What needs to be done | Going through the data below, please show each line containing the string "will".

Data listing |
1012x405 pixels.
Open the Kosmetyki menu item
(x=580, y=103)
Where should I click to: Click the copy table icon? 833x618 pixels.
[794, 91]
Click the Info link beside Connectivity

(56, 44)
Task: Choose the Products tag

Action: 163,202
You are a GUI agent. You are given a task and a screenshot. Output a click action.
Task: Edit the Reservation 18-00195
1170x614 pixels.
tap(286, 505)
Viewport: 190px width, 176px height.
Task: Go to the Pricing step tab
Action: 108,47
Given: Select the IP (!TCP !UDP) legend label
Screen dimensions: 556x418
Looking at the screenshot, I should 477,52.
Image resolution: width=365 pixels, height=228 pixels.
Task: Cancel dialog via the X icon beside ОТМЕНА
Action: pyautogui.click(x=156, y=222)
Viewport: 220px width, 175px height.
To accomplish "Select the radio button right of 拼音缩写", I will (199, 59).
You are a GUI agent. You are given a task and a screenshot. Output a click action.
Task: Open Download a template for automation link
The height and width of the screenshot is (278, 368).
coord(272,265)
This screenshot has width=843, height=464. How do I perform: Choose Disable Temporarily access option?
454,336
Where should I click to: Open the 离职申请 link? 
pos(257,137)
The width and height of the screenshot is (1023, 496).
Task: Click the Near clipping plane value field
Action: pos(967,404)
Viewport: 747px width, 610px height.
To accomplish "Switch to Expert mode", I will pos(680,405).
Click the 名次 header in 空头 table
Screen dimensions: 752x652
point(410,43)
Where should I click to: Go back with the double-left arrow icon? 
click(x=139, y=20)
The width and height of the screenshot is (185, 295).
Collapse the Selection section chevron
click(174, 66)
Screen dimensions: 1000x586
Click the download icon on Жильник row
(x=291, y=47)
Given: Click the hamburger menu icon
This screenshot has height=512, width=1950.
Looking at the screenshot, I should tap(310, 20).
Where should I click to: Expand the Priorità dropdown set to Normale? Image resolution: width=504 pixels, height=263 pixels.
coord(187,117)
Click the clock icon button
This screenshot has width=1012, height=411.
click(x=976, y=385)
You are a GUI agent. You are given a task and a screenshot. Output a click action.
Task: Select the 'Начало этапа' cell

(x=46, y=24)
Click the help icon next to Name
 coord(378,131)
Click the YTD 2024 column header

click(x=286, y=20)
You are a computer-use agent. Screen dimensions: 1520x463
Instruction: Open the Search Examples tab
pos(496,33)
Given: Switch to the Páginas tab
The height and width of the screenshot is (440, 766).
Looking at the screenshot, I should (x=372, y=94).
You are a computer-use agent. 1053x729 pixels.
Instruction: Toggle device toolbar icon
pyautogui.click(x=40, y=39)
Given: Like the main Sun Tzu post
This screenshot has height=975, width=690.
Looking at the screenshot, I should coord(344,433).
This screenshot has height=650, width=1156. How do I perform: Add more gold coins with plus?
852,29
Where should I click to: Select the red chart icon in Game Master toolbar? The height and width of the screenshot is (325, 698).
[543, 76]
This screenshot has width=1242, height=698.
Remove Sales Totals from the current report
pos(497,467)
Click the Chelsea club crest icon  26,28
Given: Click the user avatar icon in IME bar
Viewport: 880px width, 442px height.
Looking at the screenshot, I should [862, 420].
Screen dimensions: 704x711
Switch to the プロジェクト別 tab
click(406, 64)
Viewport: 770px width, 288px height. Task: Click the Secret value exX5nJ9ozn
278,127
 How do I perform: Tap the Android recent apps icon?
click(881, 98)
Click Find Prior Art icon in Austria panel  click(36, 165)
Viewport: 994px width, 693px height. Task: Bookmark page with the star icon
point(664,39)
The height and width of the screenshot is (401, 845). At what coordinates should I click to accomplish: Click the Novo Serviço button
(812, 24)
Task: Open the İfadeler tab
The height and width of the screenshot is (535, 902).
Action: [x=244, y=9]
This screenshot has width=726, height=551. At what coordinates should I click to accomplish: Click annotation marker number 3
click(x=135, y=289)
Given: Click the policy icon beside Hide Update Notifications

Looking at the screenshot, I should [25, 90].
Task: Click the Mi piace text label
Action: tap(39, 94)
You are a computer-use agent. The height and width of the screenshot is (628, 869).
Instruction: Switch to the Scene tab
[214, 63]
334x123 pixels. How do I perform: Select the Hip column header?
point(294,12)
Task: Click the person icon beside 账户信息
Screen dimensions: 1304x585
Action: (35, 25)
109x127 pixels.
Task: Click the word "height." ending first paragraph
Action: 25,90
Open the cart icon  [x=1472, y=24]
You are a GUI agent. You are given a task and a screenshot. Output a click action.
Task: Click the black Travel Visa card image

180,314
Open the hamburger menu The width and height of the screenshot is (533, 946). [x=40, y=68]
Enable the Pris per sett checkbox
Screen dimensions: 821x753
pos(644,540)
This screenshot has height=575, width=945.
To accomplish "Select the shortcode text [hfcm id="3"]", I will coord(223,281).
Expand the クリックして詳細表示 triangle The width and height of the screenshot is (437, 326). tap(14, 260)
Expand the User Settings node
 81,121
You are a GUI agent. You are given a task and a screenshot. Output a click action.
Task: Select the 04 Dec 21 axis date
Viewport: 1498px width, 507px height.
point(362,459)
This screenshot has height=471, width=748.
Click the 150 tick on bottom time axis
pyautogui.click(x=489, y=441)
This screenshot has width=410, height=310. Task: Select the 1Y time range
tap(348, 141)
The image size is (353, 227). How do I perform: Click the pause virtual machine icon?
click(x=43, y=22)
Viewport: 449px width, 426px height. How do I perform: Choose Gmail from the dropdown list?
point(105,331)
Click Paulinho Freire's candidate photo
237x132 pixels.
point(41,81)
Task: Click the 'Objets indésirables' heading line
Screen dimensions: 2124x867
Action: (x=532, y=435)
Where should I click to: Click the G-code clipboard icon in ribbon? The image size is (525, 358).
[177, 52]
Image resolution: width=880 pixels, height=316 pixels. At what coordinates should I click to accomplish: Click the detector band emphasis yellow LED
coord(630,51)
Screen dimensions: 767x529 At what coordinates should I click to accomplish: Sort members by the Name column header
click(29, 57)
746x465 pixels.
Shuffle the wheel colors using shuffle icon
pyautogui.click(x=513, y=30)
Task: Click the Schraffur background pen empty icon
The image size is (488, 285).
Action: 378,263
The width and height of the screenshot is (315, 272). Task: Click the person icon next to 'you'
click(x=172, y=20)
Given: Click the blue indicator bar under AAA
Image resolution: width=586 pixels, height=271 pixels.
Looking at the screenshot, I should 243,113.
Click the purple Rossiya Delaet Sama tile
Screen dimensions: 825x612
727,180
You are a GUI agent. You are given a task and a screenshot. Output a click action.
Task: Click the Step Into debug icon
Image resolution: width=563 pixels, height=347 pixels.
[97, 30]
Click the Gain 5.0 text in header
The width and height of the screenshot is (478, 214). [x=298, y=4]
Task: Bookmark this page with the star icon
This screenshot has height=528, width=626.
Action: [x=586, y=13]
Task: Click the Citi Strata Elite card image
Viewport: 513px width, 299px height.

Exercise solution |
To accomplish "Select the radio button right of 拼音缩写", I will (199, 59).
To accomplish "Switch to Expert mode", I will pos(680,405).
To accomplish "Select the shortcode text [hfcm id="3"]", I will coord(223,281).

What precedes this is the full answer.